Cuanto más fuerte sea la comunidad que formemos con los santos Ángeles y entre nosotros —en oración y sacrificio, expiación, sufrimiento y lucha—, cuanto más verdadera y conscientemente vivamos el amor a la cruz y a Nuestro Señor en el Sagrario como ejemplo para nuestro prójimo, tanto más seremos un arma en la mano de nuestra Madre, la Santa Iglesia, y tantas más almas podremos arrancar de las fauces del maligno.
Cada uno debe ser una luz; todos juntos, una luz; todos orientados hacia la única meta: ¡Dios! Si cada uno de nosotros buscara un objetivo diferente, como transmitir su propia opinión, no obtener nada más que su propia santificación personal, mejorar su posición legal, lograr su propio éxito o el avance de su propia personalidad o de su radio de influencia, no habría unidad y, en consecuencia, tampoco habría victoria.
La unidad no es la uniformidad ni la esclavitud de la voluntad, sino la reunión de fuerzas diversas hacia la meta única. ¡De hecho, incluso es bueno que tengamos diversas armas de luz!

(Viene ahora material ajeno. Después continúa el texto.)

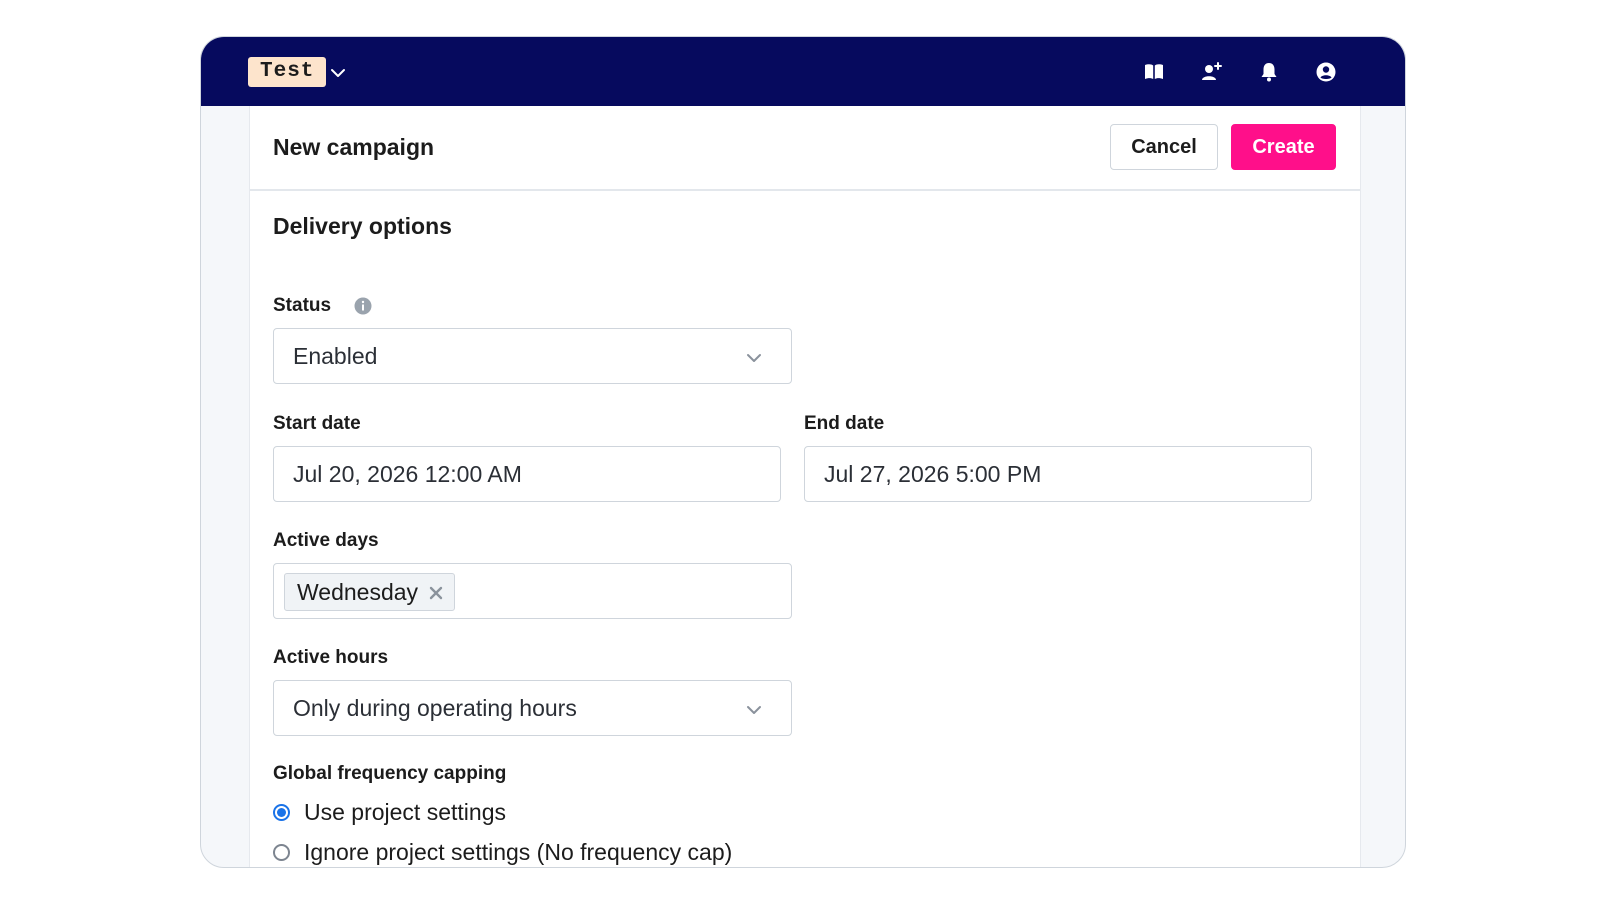 This screenshot has width=1600, height=900. I want to click on active-days-label: Active days, so click(326, 540).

Cada uno lucha de la mano del Ángel con el arma luminosa de la verdad y la integridad en el campo de la palabra, por ejemplo, en la prensa, en la política o en las escuelas; otro batalla por la oración y la disciplina de la voluntad contra sí mismo, para ser ejemplo de católico vivo y activo en su entorno; un tercero, a través de su ardiente caridad altruista, desarma los poderes del oro y los obliga a practicar la misericordia; entre tanto, otro construye la base por la interioridad, el sacrificio y la expiación.
Sea cual sea nuestra misión o estado en la vida, vivamos con valor, humildad y fidelidad. Si permanecemos firmemente unidos con la Iglesia y los santos Ángeles, llegaremos a ser con ellos un escudo protector y una luz que guíe a quienes nos rodean, llevando a todos hacia Dios.
Oración (del Opus Angelorum)
Señor Jesucristo: Hemos seguido Tu llamado y durante años nos hemos esforzado por intensificar y mantener viva la veneración a los santos Ángeles dentro de la Santa Iglesia. ¡Concédenos la gracia de nunca ser infieles a Tu llamado! Concédenos la fortaleza para ser ejemplo, y que muchos más hermanos nuestros aprendan a amar a los santos Ángeles y a hacer uso de su ayuda. ¡Fortalece en nosotros el espíritu de obediencia y fidelidad a la Santa Madre Iglesia! ¡Sostén en nosotros el amor a la cruz y al sacrificio por Dios! Que no nos cansemos ni vacilemos nunca en medio de las pruebas y aflicciones pavorosas de nuestros días, sino más bien vivifícanos de nuevo por medio del agua de la gracia y la Sangre de Tu Divino Corazón. Dios Todopoderoso, cuanto más triunfe el mal espiritual, déjanos ser mucho más devotos de los santos Ángeles y ayudarles a alcanzar la victoria, que es únicamente Tu victoria. Amén.